§ **Exercise goal**
Going through the records that follow, please count the lines with "column" in them and give only the count.

Segment Start: Data excerpts

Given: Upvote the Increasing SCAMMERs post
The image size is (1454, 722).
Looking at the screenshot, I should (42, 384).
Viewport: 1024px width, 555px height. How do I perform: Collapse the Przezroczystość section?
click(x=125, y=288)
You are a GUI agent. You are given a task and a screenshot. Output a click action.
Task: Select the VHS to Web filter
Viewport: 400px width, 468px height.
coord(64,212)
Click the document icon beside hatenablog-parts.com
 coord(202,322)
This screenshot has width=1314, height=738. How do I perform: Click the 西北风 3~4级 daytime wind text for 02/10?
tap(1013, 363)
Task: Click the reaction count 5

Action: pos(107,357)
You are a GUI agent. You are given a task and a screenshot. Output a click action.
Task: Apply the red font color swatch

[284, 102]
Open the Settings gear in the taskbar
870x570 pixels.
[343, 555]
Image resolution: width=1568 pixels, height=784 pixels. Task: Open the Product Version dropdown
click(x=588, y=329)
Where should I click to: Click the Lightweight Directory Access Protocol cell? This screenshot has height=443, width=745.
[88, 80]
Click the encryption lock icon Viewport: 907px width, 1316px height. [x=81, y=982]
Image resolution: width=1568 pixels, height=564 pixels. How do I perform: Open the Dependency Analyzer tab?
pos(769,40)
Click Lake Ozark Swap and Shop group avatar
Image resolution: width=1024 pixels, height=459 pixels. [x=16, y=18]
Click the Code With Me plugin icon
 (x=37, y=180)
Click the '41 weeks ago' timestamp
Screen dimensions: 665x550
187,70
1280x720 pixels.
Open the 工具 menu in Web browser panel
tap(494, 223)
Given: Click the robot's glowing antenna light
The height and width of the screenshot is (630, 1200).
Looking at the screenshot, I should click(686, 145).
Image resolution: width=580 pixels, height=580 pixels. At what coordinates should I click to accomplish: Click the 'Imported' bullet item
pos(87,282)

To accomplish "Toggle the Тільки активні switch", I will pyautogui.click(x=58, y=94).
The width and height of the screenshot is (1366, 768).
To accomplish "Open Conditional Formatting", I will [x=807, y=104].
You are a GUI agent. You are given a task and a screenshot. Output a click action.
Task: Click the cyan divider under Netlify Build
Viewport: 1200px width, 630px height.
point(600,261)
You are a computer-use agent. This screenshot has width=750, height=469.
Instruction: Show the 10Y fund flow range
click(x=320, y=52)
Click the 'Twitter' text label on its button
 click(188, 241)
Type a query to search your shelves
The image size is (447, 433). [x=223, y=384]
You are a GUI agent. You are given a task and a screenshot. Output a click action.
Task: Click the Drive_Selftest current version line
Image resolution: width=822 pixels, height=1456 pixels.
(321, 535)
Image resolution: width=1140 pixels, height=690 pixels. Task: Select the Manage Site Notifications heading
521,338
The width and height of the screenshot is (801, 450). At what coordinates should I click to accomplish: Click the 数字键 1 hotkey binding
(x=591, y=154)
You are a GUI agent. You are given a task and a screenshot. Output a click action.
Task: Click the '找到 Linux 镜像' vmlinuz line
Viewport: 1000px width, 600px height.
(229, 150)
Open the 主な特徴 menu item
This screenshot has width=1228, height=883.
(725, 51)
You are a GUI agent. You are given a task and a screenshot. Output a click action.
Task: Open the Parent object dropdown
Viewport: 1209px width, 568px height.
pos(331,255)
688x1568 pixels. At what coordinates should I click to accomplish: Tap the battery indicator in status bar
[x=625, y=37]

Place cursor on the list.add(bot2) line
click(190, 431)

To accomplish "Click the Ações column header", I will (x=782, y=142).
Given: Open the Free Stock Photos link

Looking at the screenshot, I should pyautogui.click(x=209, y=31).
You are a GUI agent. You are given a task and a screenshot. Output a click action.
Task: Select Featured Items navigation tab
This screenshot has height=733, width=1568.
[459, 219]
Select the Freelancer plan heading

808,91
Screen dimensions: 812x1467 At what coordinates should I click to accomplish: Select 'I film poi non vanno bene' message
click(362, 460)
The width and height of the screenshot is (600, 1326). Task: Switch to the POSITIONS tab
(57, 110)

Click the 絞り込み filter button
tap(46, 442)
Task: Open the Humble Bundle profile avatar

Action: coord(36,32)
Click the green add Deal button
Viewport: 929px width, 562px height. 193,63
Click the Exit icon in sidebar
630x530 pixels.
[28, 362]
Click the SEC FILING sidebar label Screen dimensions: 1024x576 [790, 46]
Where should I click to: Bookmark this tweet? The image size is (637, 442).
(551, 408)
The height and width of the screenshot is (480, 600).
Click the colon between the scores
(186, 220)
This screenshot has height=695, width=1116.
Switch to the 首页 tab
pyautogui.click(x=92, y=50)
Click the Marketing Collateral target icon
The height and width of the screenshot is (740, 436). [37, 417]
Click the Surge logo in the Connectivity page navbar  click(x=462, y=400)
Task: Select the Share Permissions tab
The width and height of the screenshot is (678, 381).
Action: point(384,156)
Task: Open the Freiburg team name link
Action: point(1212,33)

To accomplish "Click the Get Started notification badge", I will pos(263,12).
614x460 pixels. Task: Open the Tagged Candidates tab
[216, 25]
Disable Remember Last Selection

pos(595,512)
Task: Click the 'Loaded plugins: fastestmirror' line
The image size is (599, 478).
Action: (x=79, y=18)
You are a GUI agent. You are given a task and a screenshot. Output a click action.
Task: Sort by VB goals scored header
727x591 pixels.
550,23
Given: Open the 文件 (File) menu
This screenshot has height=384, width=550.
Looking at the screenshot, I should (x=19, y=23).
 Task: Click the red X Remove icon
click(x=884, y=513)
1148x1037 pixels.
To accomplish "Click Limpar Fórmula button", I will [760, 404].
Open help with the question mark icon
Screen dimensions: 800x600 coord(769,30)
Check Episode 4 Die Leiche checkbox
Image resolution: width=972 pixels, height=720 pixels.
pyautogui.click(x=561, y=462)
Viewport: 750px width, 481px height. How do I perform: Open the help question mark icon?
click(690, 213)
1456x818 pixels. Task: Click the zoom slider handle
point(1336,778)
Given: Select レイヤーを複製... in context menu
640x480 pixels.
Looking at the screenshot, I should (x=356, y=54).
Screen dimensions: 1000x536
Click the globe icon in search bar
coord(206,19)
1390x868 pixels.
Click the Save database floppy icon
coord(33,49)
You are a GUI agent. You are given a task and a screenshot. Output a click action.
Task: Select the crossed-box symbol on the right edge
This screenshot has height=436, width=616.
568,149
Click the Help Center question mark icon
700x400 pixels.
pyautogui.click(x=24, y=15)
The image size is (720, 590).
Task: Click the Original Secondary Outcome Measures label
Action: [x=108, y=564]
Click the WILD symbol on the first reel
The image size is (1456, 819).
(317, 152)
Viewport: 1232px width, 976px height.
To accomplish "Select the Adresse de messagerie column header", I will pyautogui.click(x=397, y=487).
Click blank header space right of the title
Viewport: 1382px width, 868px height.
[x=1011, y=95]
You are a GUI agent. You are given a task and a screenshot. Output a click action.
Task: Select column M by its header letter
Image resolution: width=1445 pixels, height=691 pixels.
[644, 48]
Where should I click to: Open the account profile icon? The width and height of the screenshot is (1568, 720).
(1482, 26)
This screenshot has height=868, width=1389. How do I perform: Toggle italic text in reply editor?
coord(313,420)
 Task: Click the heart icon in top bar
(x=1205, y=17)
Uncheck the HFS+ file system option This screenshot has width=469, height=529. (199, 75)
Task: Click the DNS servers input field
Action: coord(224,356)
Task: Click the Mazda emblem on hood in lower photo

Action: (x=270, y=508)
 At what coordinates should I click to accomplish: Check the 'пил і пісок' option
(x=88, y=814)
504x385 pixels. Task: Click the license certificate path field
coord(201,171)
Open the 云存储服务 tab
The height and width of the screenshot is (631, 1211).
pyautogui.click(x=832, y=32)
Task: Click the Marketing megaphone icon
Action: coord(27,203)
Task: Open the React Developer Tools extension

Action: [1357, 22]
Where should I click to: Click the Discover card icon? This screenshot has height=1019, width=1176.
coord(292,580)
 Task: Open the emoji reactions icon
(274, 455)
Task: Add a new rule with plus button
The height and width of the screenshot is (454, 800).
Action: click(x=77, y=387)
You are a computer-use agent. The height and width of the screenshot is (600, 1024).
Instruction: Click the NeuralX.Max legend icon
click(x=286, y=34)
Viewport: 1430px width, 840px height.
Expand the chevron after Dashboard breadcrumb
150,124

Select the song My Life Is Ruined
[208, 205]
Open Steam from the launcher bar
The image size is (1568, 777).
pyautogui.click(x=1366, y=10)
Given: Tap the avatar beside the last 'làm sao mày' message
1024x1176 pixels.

Segment End: Data excerpts

§ **Solution below**
3